RECORDED INFORMATION:
-----

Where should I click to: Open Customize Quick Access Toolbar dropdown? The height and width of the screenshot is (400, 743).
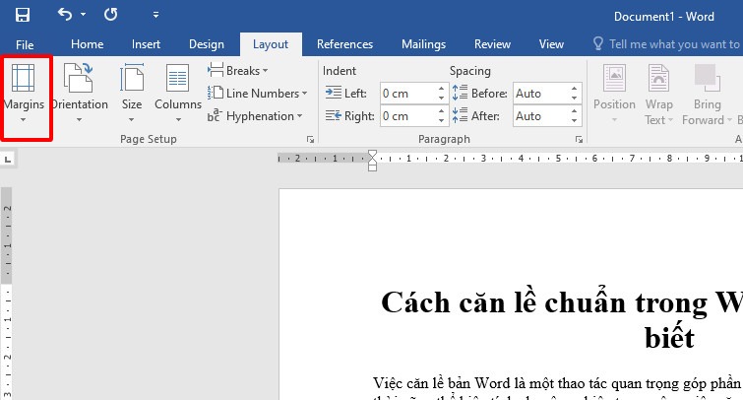point(156,16)
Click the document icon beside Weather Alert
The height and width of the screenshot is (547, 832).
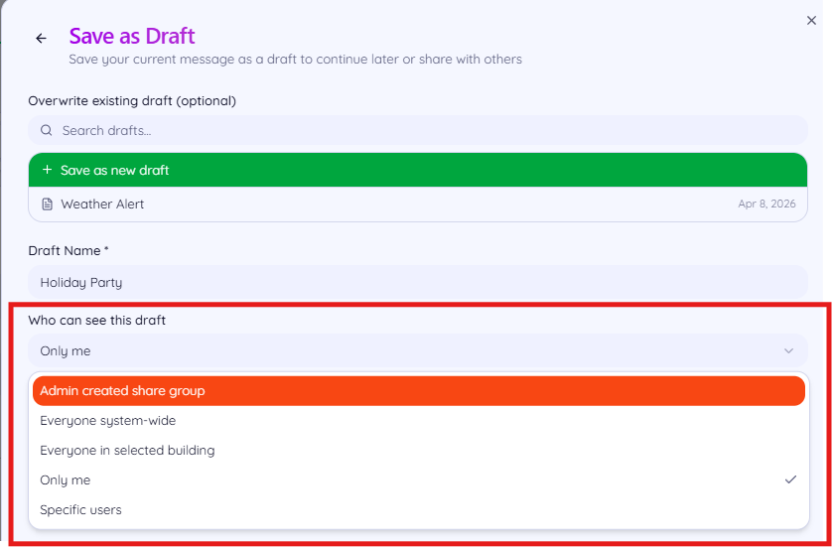(48, 205)
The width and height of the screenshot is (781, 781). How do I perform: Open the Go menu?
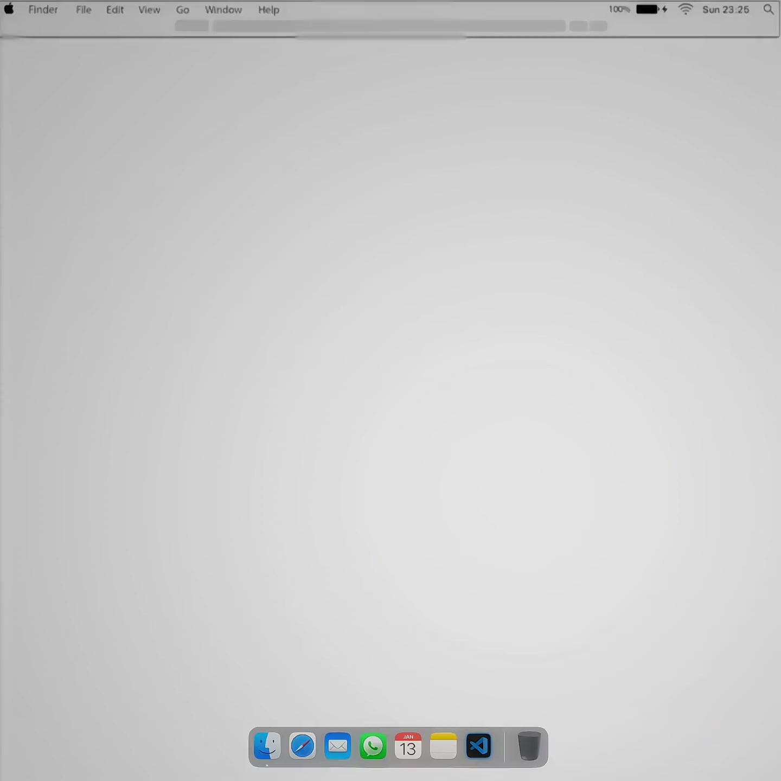[183, 10]
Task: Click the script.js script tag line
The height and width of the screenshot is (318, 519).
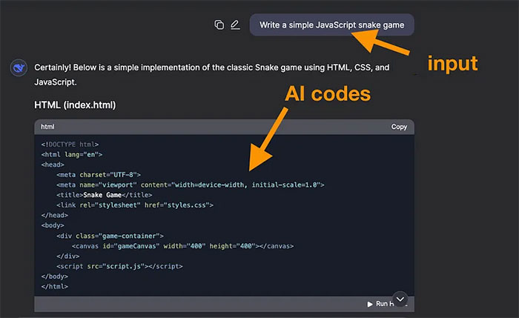Action: 119,265
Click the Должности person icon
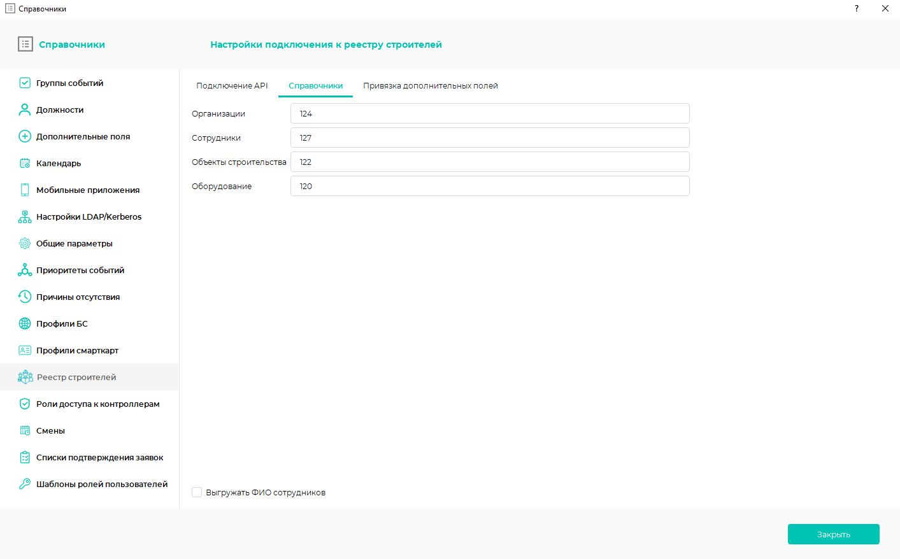 pos(25,110)
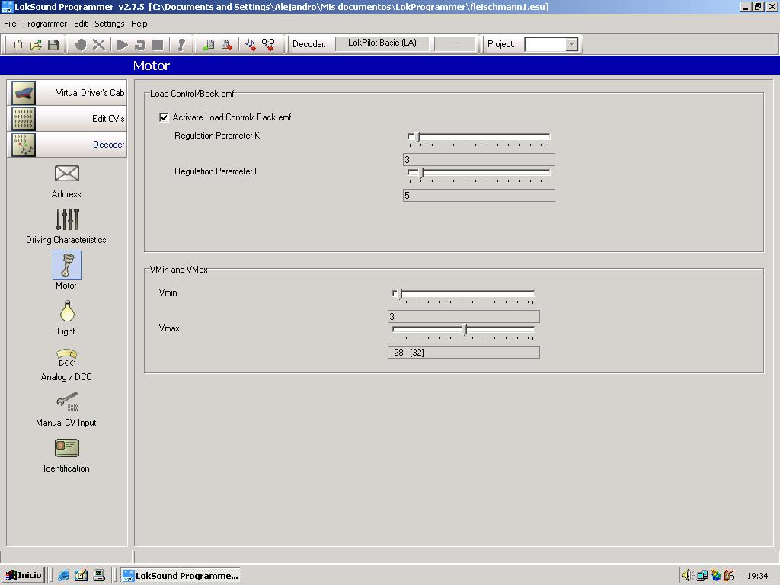Save the project with the floppy disk icon
Screen dimensions: 780x585
pos(53,45)
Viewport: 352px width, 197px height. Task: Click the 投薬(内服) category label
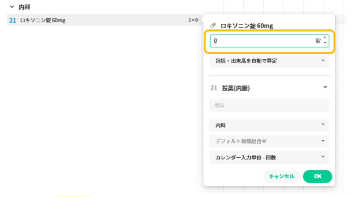[236, 88]
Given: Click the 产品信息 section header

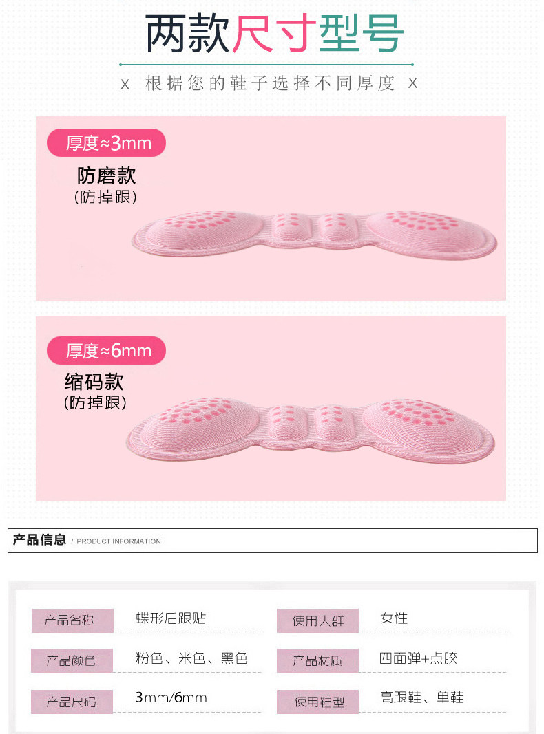Looking at the screenshot, I should (39, 540).
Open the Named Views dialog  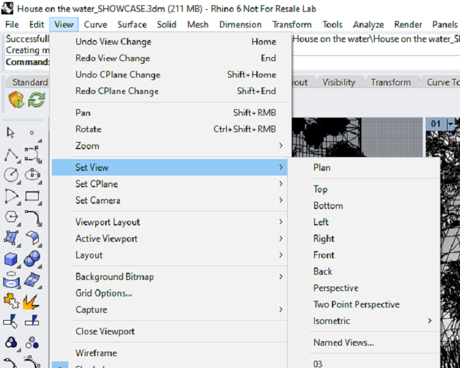point(343,342)
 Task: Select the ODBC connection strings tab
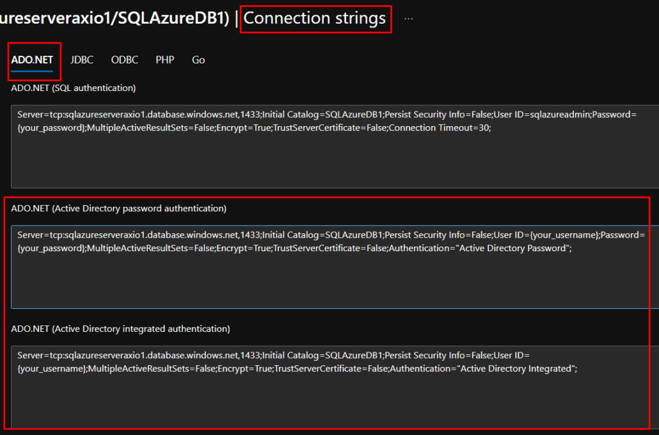tap(124, 60)
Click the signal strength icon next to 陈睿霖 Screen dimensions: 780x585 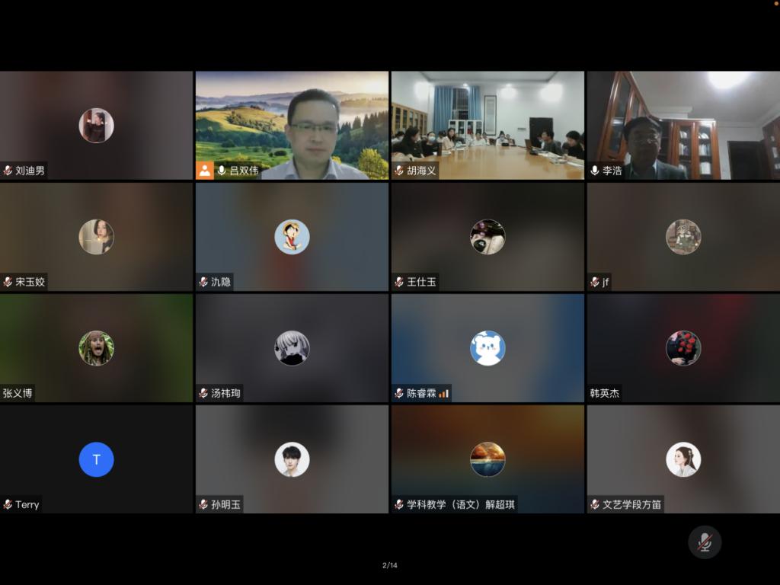443,394
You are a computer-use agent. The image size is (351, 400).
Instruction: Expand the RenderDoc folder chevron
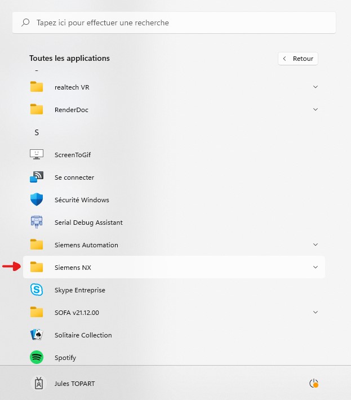click(x=316, y=109)
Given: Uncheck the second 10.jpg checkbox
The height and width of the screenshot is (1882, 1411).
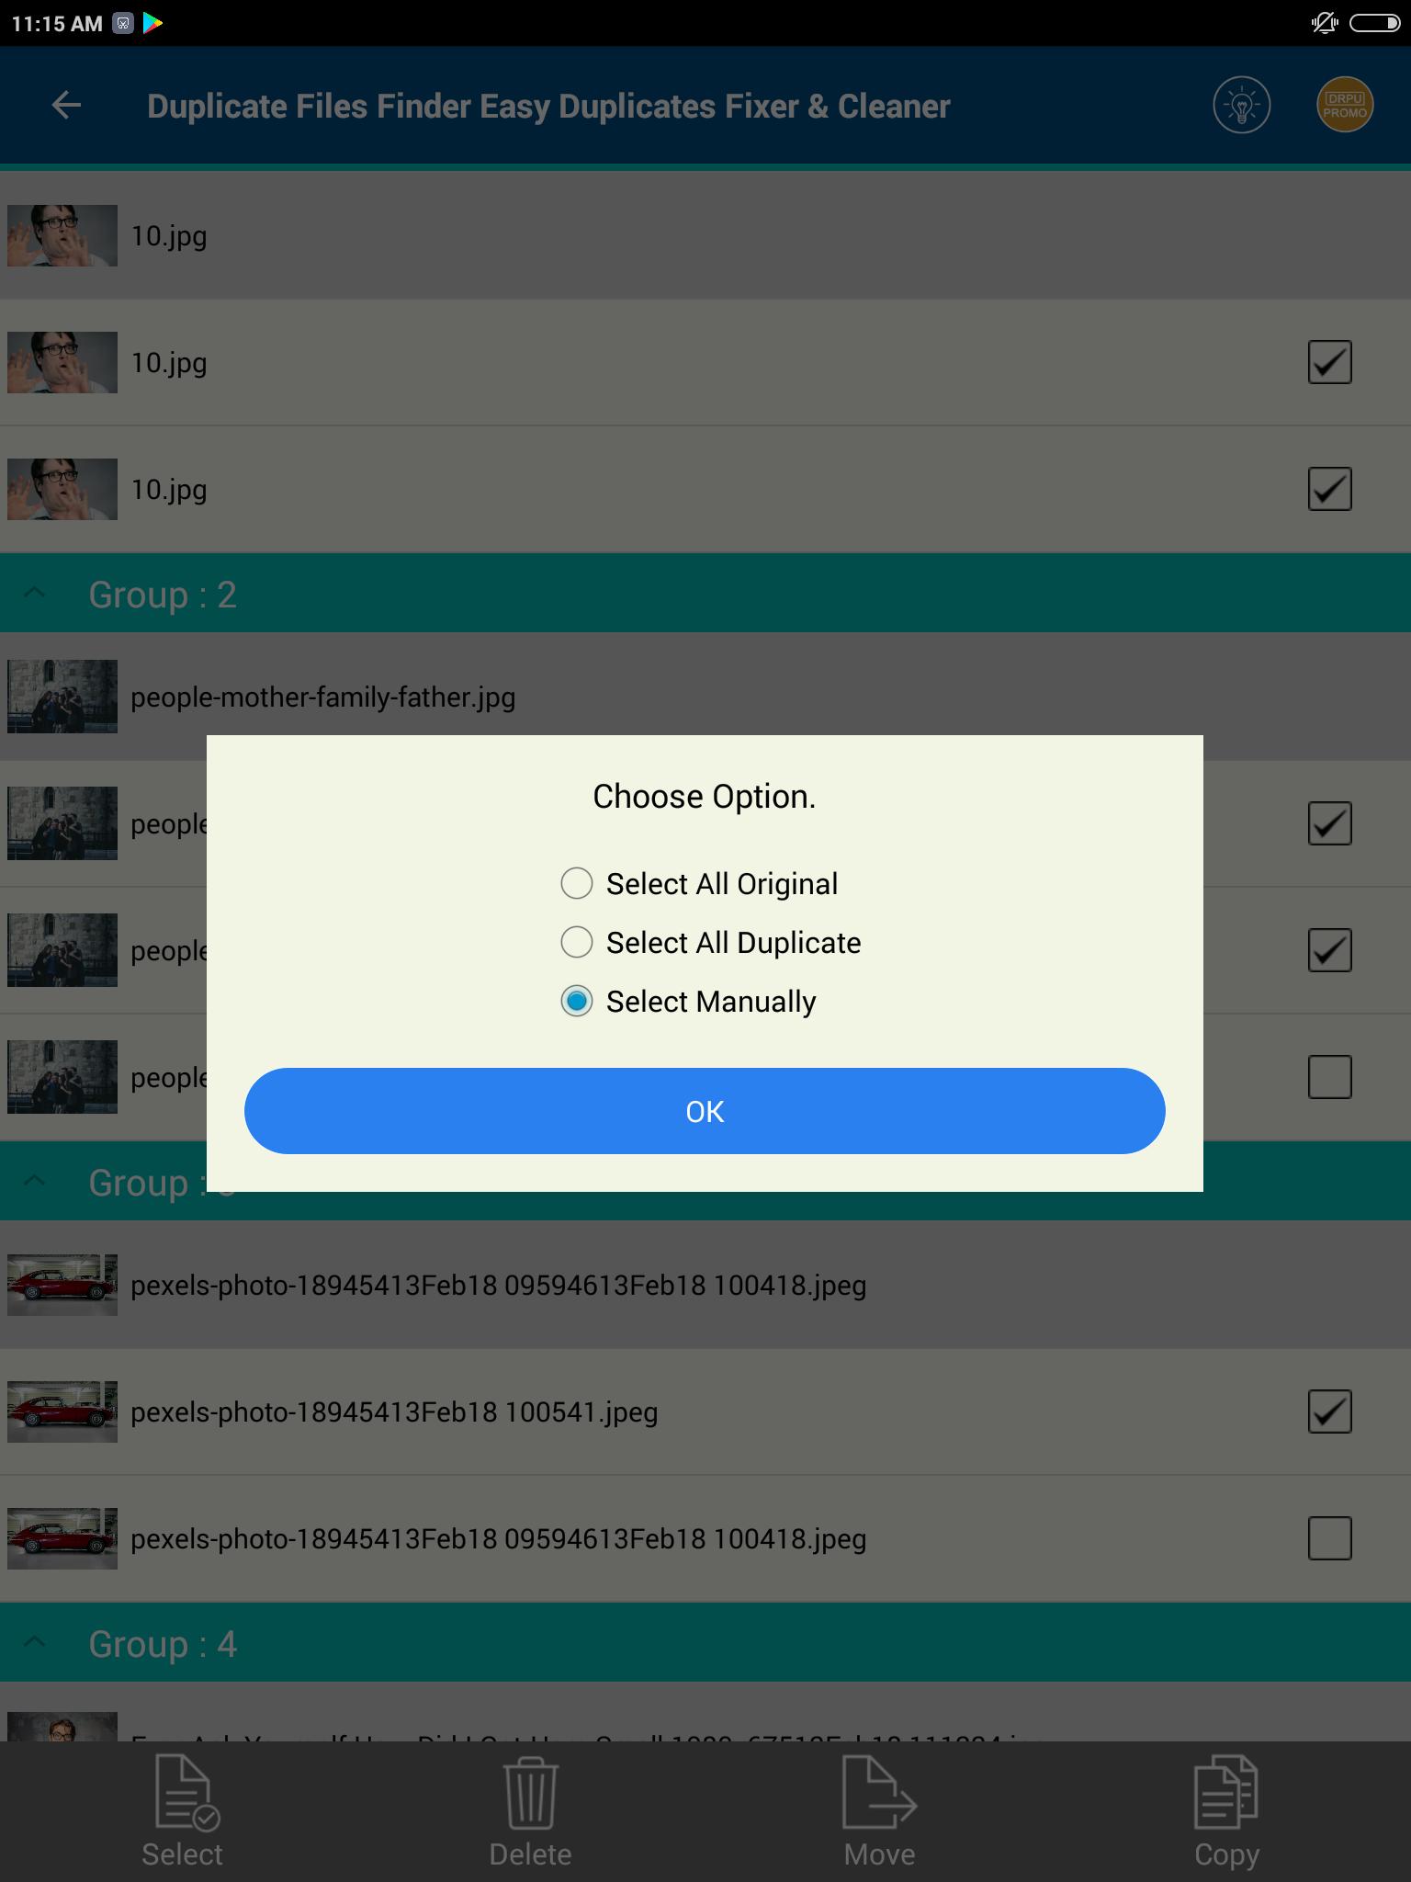Looking at the screenshot, I should click(x=1329, y=362).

-----

Here the job is to retype exactly the lines that start at the one containing "The height and width of the screenshot is (1882, 1411)." and run through the end of the records above, leaving out pictures.

ANSWER BOX:
The height and width of the screenshot is (1882, 1411).
Looking at the screenshot, I should click(x=1329, y=362).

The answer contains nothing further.